Even worse, when we originally designed the Encyclopedia, there were to be many "blind" entries. So, for example, if you looked up "balrog" it would say "see Monsters." This practice was promised to me because I was asked to aggregate a great many short entries into large pieces to make it easier to find enough contributors. Routledge then refused to put in the blind entries, and though I tried to make an end run to the compositor, that was apparently blocked. So what appear to be bizarre decisions were not so originally: there is no entry on "Ancrene Wisse and Hali Mei∂had" because that article is covered in the "AB Language" and "Ancrene Wisse" and "Katherine Group" entries, but then Routledge screwed up and didn't put in the blind entry. They claim that the index and the thematic table of contents (which sucks a bit) will solve this problem. I am not convinced, and I think that the Encyclopedia would have been much easier to use had they listened to me and followed our original agreement. But at least the content is still all there, even if it takes more work to find it.

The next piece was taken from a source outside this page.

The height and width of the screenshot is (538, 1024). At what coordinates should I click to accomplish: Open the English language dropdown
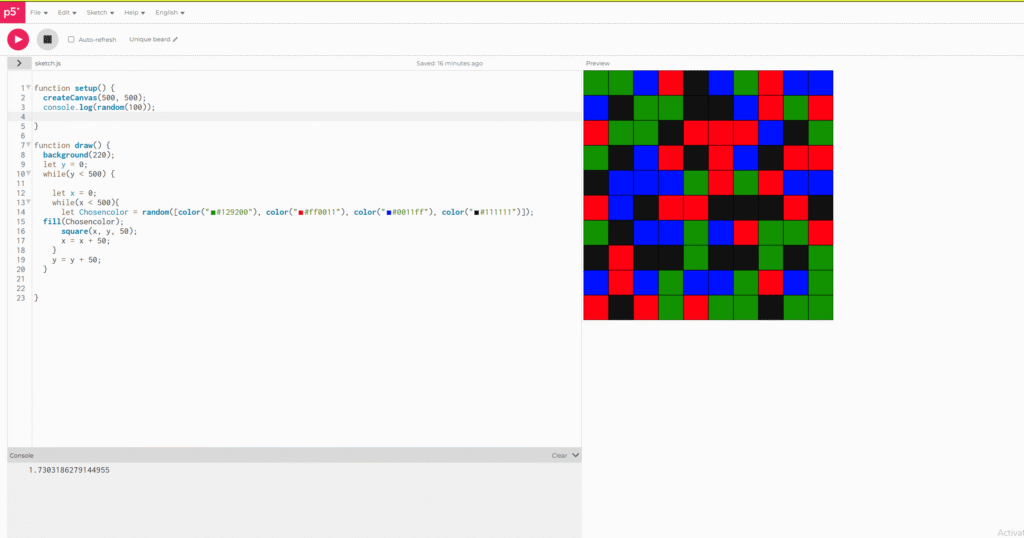(x=169, y=13)
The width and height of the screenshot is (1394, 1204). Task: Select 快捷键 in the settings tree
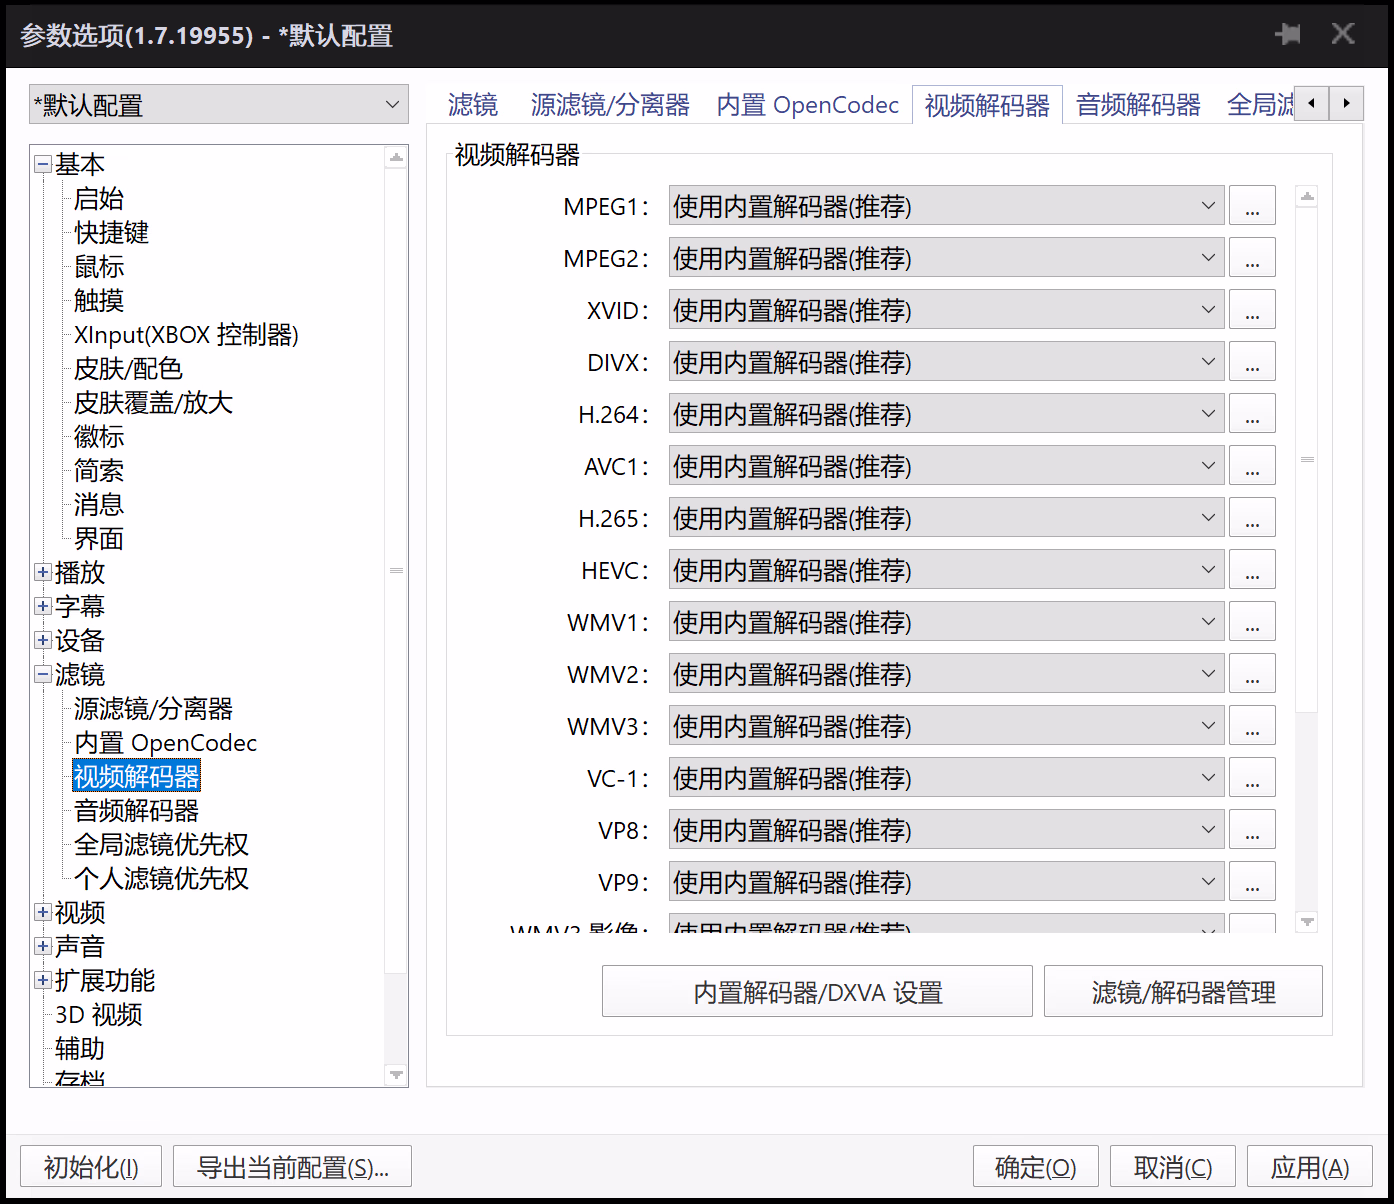pos(111,233)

But really much worse are the problems of corrections. Although Routledge did not send final proof copies of articles to individual contributors, I personally had been contacting people and emailing back to Routledge sets of corrections that were coming in from the editorial board, various contributors, etc. As we got further into August, I began to get very worried that I was not going to have enough time to proof the entire thing again (as it obviously needed; when you are making 8-25 corrections per column you can't expect to have gotten everything). Around August 17, the entire typescript came back, and it was still a serious mess, with a lot of basic formatting errors, etc. Unfortunately, that was right when I got pneumonia (followed by my son getting pneumonia), and I was out of action for a few weeks. When I did eventually get to proofing and started to return fasciles, I was informed that "we are sending the whole thing to press tomorrow." Really. When I objected, I was told that all the errors I had found (and spent many hours on just for the A-C fasciles) would surely have been caught by the professional copy-editors (who had somehow managed to miss them the first time). The volume went to press and I never was able to see a final version. So there are lots of corrections that were made (for example, Doug Anderson had sent me a pile of corrections that I dutifully sent on but don't seem to have been incorporated). Certainly the contributors should not be blamed, as they had no idea that the press would do something as idiotic as not sending laid-out articles back to contributors for proofing.

In the end, I'm disappointed that Routledge / Taylor and Francis marched the ball down the field almost to the end zone and then decided to punt. This is still a very, very good resource, but it could have been a great one, and I'm disappointed that it's not.

But let me conclude on a more amusing note. For a few weeks I had been badgering Routledge to send me my author's copies, or at least one author's copy, so I could see how the book came out. Finally, on Wednesday, my copies arrived. This is advising week at Wheaton, so I've had students trooping in and out of my office. I showed the Encyclopedia to one, and he said "but isn't that at the library?" Yes, the library had gotten its copy and put it on display two weeks ago and I hadn't noticed it. Doh!